Sally E. Hadden brings sharp eyes and listening ears to the activities, significance, and composition of southern slave patrols in her important and stimulating study. The introduction, six chapters, and an epilogue span the colonial period through Reconstruction, treat Virginia and the Carolinas, and draw on evidence ranging from legal statutes to slave narratives. Hadden is the first to interrogate precisely and thoroughly those most responsible for surveilling and policing the Old South’s slave population.
She begins with an examination of the evolution of patrols in the seventeenth and eighteenth centuries. Fear of slave revolts helped establish the patrols and the process of their formation followed a similar trajectory in the three colonies with private efforts to control the slave population giving way, albeit in sometimes convoluted fashion, to state-sponsored patrols. By the end of the Revolutionary era, “except in urban areas, patrols served as separate groups, apart from militia, constables, and sheriffs” (40). Hadden then turns to the consolidation of the patrols after the Revolution, considers whether or not they were effective, and claims that “[p]atrolling had the same appeal of jury duty in the modern era: it might seem onerous, time-consuming, and people might try to avoid serving, but it was indubitably important” (69). The chapter concludes with a bit of a red herring when
Hadden argues the patrol’s obligation to protect the property of others “was repugnant to Southern white ideas of individual freedom and, indirectly, their sense of personal honor” (70). Patrols, contends Hadden, were entirely too communal, too suggestive of white fear of black revolt, and too intrusive on the slave-master relationship to sit comfortably with elite antebellum Southern men. Thus, efforts to “change and strengthen the slave patrols ran directly counter to Southern white notions of honor and self-sufficiency” (70). Hadden’s characterization of Southern whites as resolutely individualistic is an exaggeration. Certainly, many were fiercely independent but, as a good deal of work has shown, ties of kinship and economic reciprocity bound fairly disparate groups of white southerners. Perhaps failure to strengthen antebellum patrols indicated that although some found aspects of them unpalatable, many nonetheless considered them effective; or, perhaps men (women never patrolled) found the patrols to bolster their ties to community and notions of masculinity. Hadden herself later points out that members of a patrol were “routinely composed of men who knew their fellow patrollers well” (85). In other words, serving in a patrol may have reaffirmed Southern notions of community, kinship, masculinity, and honor.

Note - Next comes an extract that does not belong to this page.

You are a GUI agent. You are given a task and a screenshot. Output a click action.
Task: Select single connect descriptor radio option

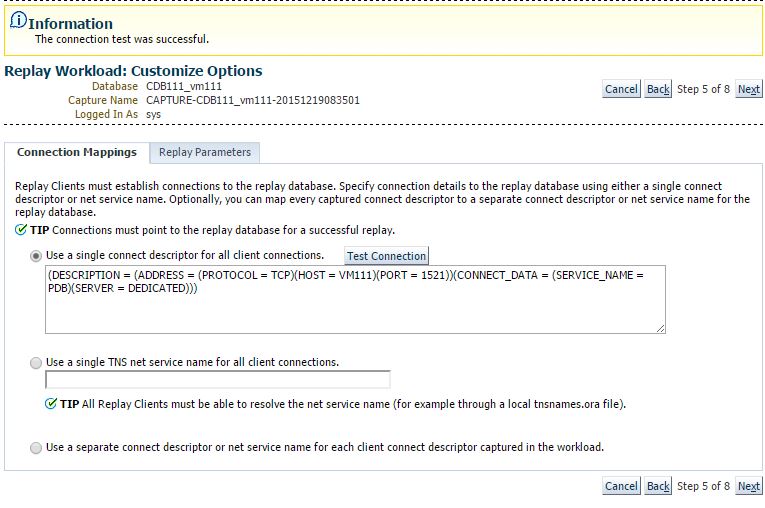coord(37,255)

Hadden’s third chapter is noteworthy for several reasons. Here, she compares patrollers to slave catchers, plantation overseers, and urban constables [no one summarized the difference between the police and the patrollers more poignantly than a former slave: the police “were for white folks. Patteroles were for niggers” (84)]. Most significantly, Hadden shows that that poor whites did not make up the bulk of southern patrollers. Based on her analysis of tax and tithe data for two eighteenth-century Virginia counties (Hadden’s use of difficult sources is exemplary), she finds that “slave patrollers were neither wealthy nor at the bottom among the landless and propertyless of their community” (98). Although this began to change after the 1820s, the importance of the patrol to antebellum slaveowning society ensured that patrolling was not left solely to poor whites. Men of some means had to be involved, argues Hadden, not only to protect their property but also to monitor poor white relations with slaves.

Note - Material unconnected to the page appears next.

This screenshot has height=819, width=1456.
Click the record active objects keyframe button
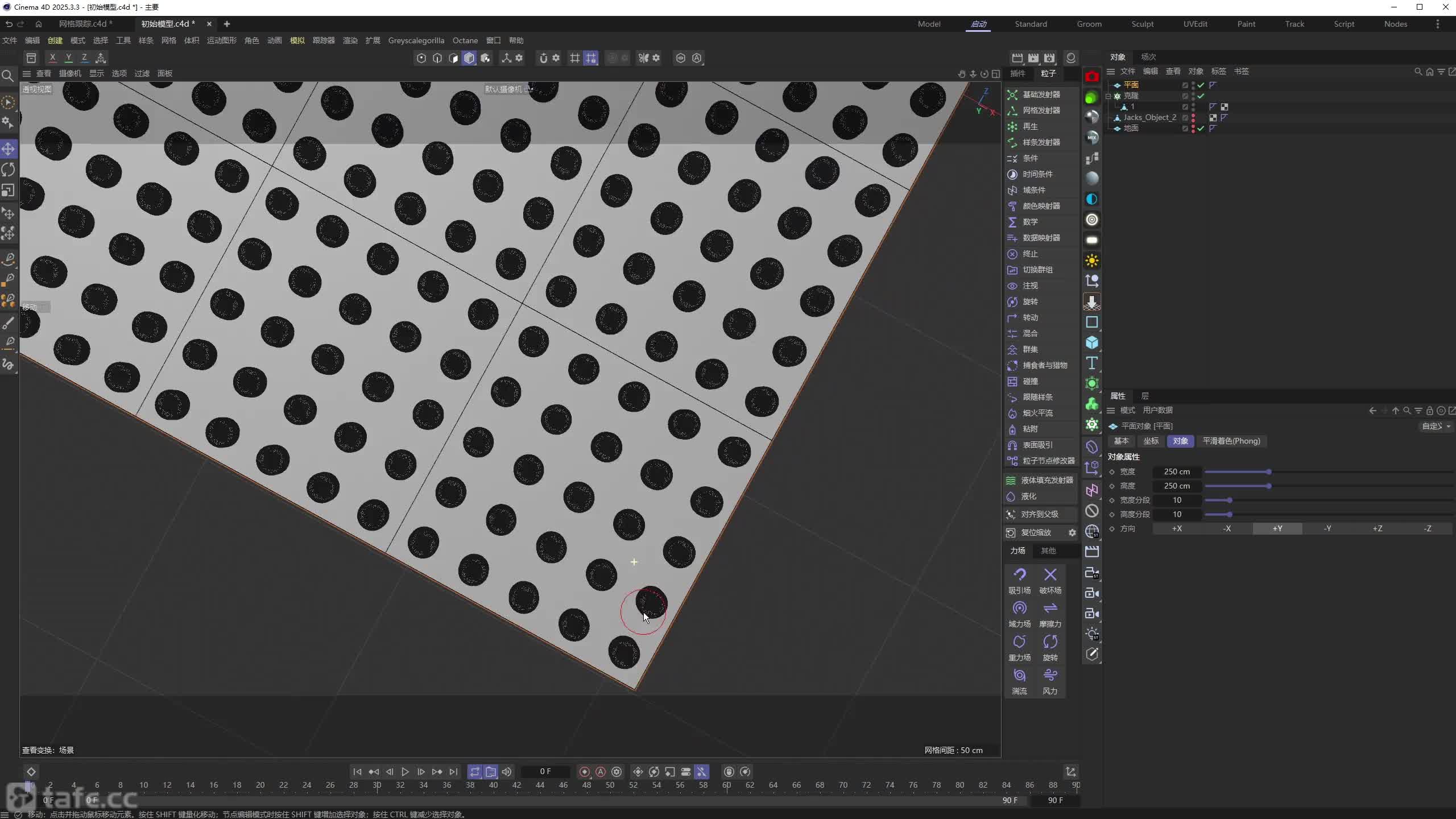[x=584, y=772]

A powerful discussion of the patrol’s day-to-day functions and activities, its methods of surveillance, and slaves’ tactics of evasion constitutes the fourth chapter. Hadden is rightly sensitive to how patrollers used not only their eyes but also their ears to ferret out illicit slave activity, most frequently betrayed by noise emanating from slave cabins. Conversely, she also shows how slaves used sight and sound to try to evade and confuse the patrol. A discussion of how the patrols responded during times of slave revolt and war is the focus of chapters 5 and 6. Hadden’s examination of insurrection scares, the American Revolution, the War of 1812, and, in chapter 6, the Civil War, enables her to conclude that wars and rebellions resulted in the desire for tighter surveillance but that wars especially sometimes limited the patrol’s effectiveness. An epilogue, which examines the similarities between antebellum patrol and postbellum Klan–unsurprisingly, there were many–concludes the study.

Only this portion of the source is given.